Christy Shearer’s story begins with the “Why me?” moment of being diagnosed with type 1 diabetes at 12. She explains how the autoimmune attack on her beta cells unfolded and why the disease is no longer strictly juvenile—59 % of new cases now happen after age 50. The Juvenile Diabetes Research Foundation even rebranded to “Breakthrough T1D” to reflect that shift.

That early shock lit a career torch. After driving to Van Nuys at 15 to learn finger-stick testing, Shearer decided she wanted to educate others with diabetes. A detour through food-science studies at Cal Poly morphed into front-line sales roles for glucose meters, pumps and, eventually, billion-dollar device businesses at J&J and Roche. She’s now at MannKind, still “a one-trick pony”—30 years in diabetes tech—but one who sells by matching deep clinical knowledge with street-level empathy.

The science segment centers on MannKind’s ultra-rapid inhaled insulin: a dry-powder formulation delivered through a pocket inhaler that reaches the bloodstream in about a minute and peaks near 12 minutes—roughly ten times faster than injected analogs. Patients avoid 3-6 daily needle sticks, and pharmacokinetics better mimic a healthy pancreas. Shearer underscores its safety record—20 years of data, 10 on market, ongoing spirometry monitoring—and why lungs (a “tennis-court-sized surface”) clear the powder quickly instead of trapping it like nicotine.

From there the conversation widens to breaking glass ceilings. Entering J&J as one of only two women among ten leaders, Shearer built teams that are now 70 % female and still battles mansplaining and being talked over in physician meetings. Her advice: lead with expertise, know your worth, and demand diversity of thought for stronger strategy.

Host Steve Muskal and Shearer swap views on pharma’s chronic-disease “cash-cow” incentives, the faster iteration cycles of devices versus drugs, and the ethics of AI—she’s rejected candidates who used real-time AI prompts during Zoom interviews. They also share career counsel: map what genuinely makes you happy, research obsessively before interviews, and carry relentless curiosity.
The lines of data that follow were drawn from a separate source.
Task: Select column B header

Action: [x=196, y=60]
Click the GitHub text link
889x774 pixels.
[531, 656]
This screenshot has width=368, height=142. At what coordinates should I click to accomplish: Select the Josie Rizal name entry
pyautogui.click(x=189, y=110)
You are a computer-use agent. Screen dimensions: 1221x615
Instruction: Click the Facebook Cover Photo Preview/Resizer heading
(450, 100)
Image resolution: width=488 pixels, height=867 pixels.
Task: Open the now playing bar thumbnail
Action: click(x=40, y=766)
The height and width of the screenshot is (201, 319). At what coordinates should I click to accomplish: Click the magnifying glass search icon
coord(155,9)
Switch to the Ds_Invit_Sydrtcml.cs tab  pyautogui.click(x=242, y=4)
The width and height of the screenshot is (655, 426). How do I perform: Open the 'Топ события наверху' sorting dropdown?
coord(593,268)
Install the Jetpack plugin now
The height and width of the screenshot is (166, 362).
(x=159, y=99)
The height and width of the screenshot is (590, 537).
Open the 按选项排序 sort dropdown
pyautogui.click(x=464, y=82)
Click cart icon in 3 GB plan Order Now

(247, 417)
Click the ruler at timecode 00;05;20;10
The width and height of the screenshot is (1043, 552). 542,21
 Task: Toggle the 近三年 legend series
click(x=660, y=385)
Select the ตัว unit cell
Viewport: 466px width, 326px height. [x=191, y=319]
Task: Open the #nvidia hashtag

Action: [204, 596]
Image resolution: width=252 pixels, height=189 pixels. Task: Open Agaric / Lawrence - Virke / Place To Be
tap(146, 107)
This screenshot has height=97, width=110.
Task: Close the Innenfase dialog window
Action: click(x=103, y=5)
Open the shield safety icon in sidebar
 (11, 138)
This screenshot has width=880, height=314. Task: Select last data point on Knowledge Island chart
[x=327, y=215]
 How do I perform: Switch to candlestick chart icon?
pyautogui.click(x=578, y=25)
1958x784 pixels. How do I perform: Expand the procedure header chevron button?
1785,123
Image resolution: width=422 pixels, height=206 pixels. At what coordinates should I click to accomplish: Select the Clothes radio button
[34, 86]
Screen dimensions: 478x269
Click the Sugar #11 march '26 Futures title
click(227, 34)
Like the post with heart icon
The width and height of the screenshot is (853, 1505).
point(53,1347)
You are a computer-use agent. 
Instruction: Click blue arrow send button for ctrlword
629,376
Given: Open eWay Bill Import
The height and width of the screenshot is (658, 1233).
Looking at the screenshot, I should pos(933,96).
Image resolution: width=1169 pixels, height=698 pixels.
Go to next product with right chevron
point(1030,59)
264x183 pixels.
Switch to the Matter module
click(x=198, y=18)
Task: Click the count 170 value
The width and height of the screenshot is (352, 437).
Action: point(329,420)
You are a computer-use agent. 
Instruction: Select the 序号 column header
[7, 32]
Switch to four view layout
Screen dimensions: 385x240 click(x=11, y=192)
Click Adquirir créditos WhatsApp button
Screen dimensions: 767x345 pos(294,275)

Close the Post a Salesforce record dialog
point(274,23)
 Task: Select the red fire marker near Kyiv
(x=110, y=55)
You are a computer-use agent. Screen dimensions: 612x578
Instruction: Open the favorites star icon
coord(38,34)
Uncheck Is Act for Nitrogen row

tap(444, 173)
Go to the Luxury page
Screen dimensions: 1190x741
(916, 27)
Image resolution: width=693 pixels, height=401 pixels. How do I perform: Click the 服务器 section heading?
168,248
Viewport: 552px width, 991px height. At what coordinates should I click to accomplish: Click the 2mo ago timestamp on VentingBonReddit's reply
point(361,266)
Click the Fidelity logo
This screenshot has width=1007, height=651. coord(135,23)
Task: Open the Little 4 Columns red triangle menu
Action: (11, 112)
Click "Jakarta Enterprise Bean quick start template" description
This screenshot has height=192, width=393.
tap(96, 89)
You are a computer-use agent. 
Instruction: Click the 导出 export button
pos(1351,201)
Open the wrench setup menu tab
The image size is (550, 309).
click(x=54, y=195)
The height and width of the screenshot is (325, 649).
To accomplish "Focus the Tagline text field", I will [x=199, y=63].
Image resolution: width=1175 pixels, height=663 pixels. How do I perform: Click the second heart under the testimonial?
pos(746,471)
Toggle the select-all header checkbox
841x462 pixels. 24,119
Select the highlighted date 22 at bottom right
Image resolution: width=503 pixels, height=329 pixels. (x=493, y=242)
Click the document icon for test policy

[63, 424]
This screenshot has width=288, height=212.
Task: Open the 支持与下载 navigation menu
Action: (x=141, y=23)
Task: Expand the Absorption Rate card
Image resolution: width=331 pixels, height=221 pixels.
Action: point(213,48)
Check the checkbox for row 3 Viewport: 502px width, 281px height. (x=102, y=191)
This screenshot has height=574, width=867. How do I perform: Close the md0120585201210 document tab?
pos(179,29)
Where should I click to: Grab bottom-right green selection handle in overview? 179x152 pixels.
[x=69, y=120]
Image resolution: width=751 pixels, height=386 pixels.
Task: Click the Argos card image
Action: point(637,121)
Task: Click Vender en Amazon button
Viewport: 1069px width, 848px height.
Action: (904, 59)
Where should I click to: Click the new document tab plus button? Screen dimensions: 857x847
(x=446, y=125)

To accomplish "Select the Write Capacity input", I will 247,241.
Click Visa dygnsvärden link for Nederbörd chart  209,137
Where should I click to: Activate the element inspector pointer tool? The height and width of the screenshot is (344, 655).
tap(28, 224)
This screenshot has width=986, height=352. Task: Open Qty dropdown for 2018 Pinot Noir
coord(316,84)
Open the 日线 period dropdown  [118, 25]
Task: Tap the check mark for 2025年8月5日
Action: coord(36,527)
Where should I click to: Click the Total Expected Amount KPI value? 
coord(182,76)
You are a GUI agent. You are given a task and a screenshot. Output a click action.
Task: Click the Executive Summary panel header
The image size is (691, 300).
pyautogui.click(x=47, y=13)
The last act is about purpose and reinvention. Shearer rejects the classic retire-and-travel script (“I think I’ll retire when I die”) and sketches a future side hustle in professional home organization and spatial design to satisfy her creative itch while keeping the financial engine humming.

Throughout, Muskal’s questions pull out personal anecdotes—parental loss, dual-type 1 marriage, stress-trigger theories, and the role of self-reflection—that ground the technical talk in lived experience. The result is a candid, idea-packed hour on managing glucose, cultivating grit, and shattering ceilings—at work and at home.


For a music clip, thought this was somewhat fitting. This is a mix segment with Jesse (Guitar/Vocal), Tim (Guitar/Vocal), Rick (Vocal), and Alan (Bass). Hopefully not offending anyone with this (including Christy!) - but some of the words matched some of the pods sentiment. To the music aficionados, it was also cute in that we also tried to change time signatures multiple times in this Beatles song (or at least attempted to). Not bad for the first and only attempt at the song. If they can on others, why can’t we? As usual, there is a brief Substack mute for some reason at the beginning.